Sur leur premier opus, « Gorilla Manor », Local Natives faisait déjà preuve d’un talent mélodique remarquable, doublé d’une insouciance qui en faisait un objet plutôt radieux et juvénile, également bien dans l’air de son temps, peut-être trop même. Mais aujourd’hui, c’en est fini des rythmes et harmonies colorés. Sur « Hummingbird », ce sont avant tout les voix et les lignes mélodiques qui forment l’épine dorsale. Et si le tempo se ralentit singulièrement, cela ne l’empêche pas une fois encore de vibrer, cette fois-ci d’une mélancolie digne et retenue, portée par des compositions le plus souvent de haute tenue. En témoigne la belle ouverture que constitue « You and I », où Taylor Rice joue avec succès au crooner panoramique. Sans que ce soit constamment aussi appuyé, c’est bien autour du chant, qui a pris de l’envergure, que s’enroulent les titres suivants. Que ce soit dans un registre grand format (« Heavy Feet », la fin de l’ascensionnel « Black Spot ») ou relativement plus intimiste (« Ceilings » ou « Three Months », emblématique dans le genre), alors que « Breakers » tranche avec bonheur par ses ruptures rythmiques, et sa vigueur chorale qui renvoie immanquablement à Arcade Fire.

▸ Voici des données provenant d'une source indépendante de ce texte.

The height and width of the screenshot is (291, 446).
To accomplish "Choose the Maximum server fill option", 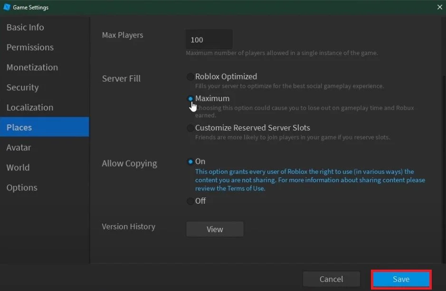I will click(x=190, y=99).
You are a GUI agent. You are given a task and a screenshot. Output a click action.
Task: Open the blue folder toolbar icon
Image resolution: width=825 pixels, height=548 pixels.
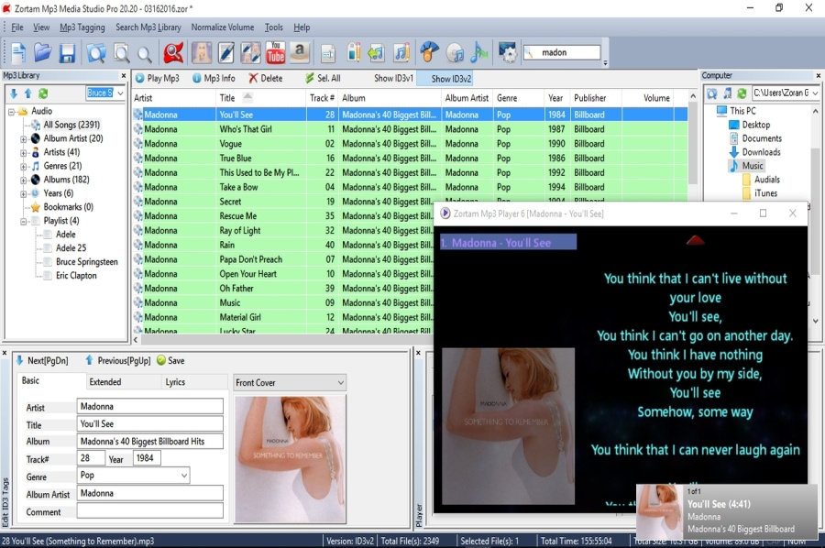(42, 53)
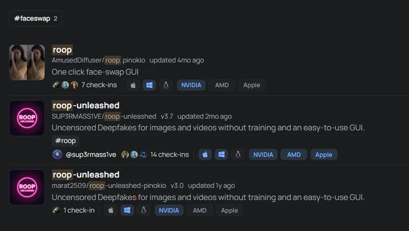Open pink ROOP logo thumbnail for v3.7
This screenshot has width=409, height=231.
27,118
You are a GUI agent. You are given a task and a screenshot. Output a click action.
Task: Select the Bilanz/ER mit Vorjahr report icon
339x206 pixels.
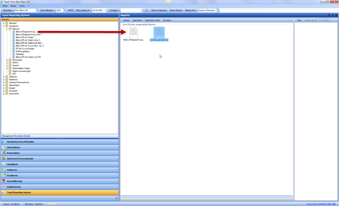tap(159, 33)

« Black Balloons », plus enjoué, et surtout « Wooly Mammoth », étonnamment froid, semblent partis pour détonner un peu, avant de raccrocher in fine les wagons. Mais tout ça, c’est reculer pour mieux sauter, avant les deux points d’orgue que constituent « Mt. Washington » et « Colombia ». Le premier emporte par sa prenante et aérienne montée en intensité, alors que sur le second, Kelsey Ayer offre un hommage sobre et sensible à sa mère récemment décédée (et un probable début d’explication à la perte d’innocence évoquée plus haut). « Bowery » paraphera ensuite le travail sur un mode plus collectif et faussement désordonné qui ne l’empêche pas de toucher aussi.
A l’instar de « Gorilla Manor », mais dans un genre différent, cet album illustre le talent des Local Natives pour synthétiser leurs influences, sans forcément beaucoup innover, mais avec d’évidentes dispositions mélodiques et vocales, une finesse dans les arrangements qui évitent toujours le trop, et cette fois-ci, un son qui a subtilement gagné en ampleur, par la grâce sans doute de la production du « National » Aaron Dessner. Le résultat, loin de tout pathos, dégage une force lévitatrice, à la fois douce et irrésistible, qui trouverait aisément sa place aux côtés du meilleur de Death Cab For Cutie.
Comme quoi faire référence au plus petit des oiseaux n’empêche pas de déployer de larges ailes.